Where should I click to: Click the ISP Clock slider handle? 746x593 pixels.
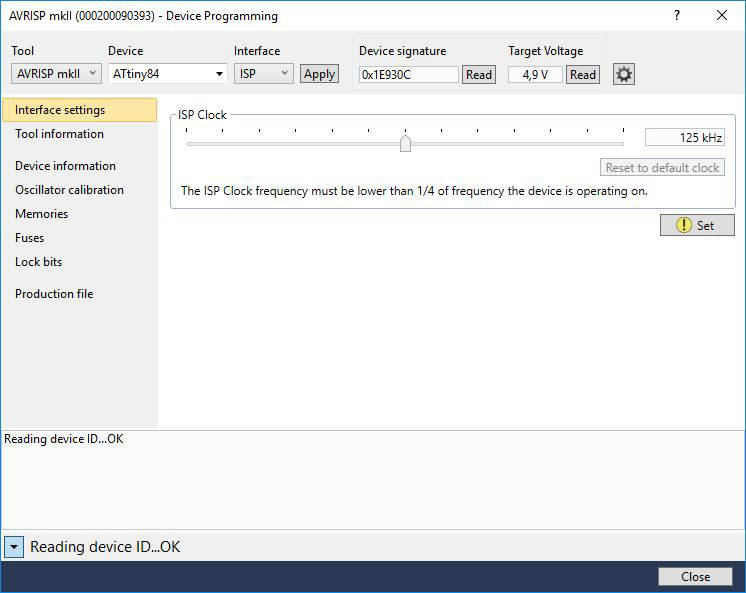click(x=405, y=144)
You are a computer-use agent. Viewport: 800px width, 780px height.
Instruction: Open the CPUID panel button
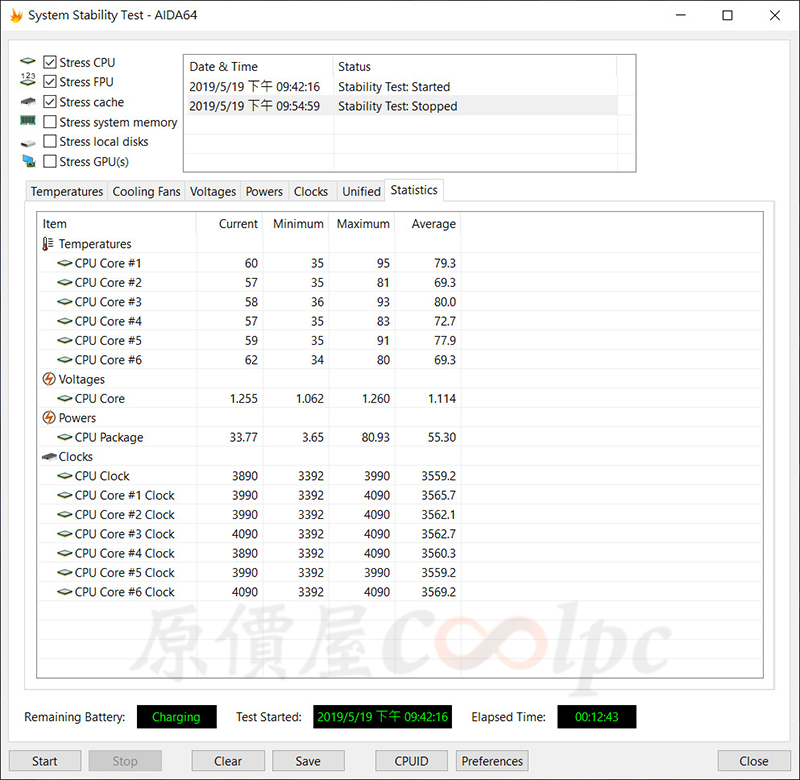click(x=412, y=761)

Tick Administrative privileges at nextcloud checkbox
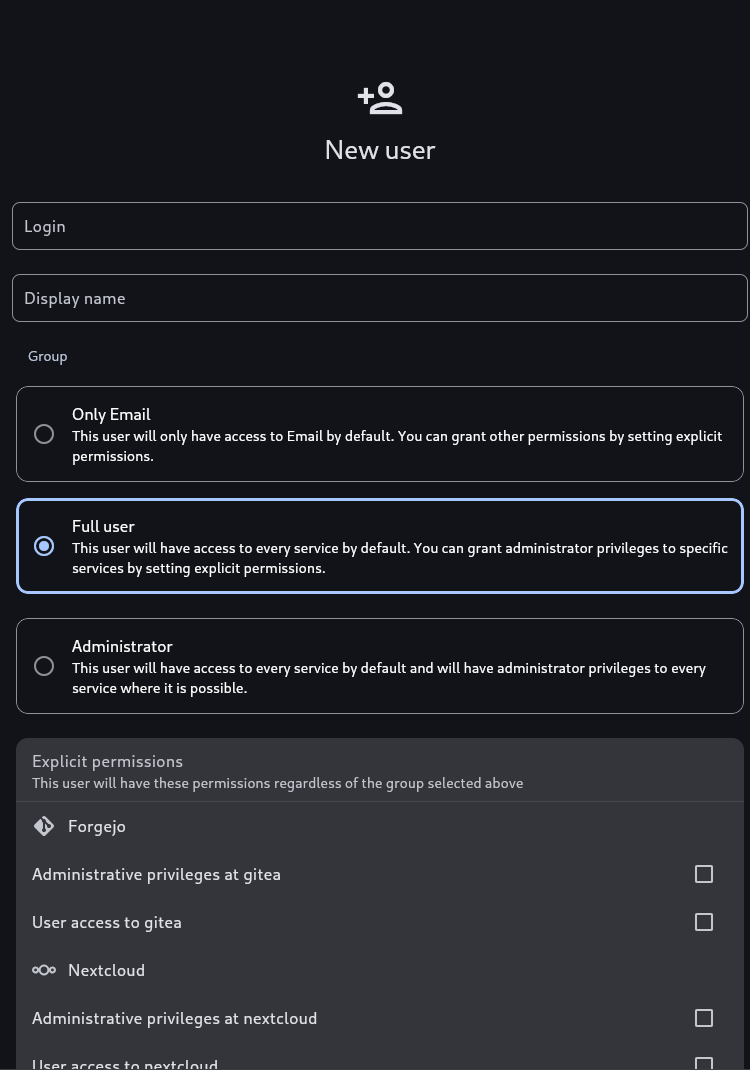(704, 1018)
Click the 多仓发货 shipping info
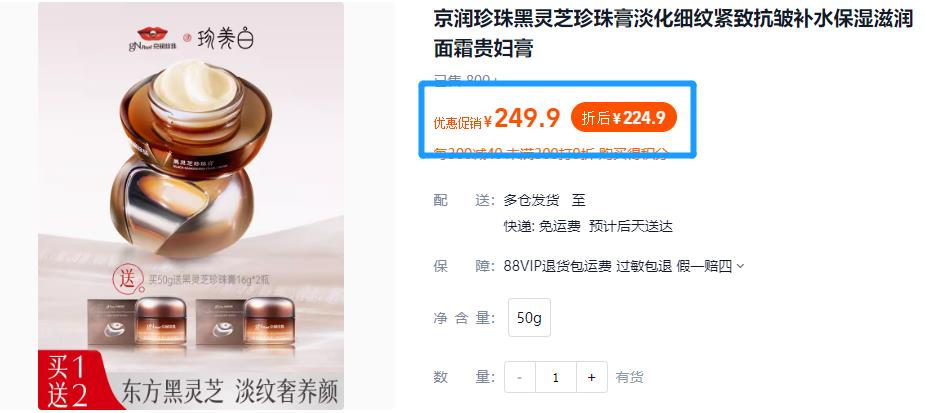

■ ■ ■

What the task asks> Repeat the records exactly but leave out the images.

Answer>
Where should I click to: Click the ISP Clock slider handle? 746x593 pixels.
click(x=405, y=144)
You are a computer-use agent. Viewport: 800px width, 780px height.
Instruction: Open the CPUID panel button
click(x=412, y=761)

Tick Administrative privileges at nextcloud checkbox
(704, 1018)
Click the 多仓发货 shipping info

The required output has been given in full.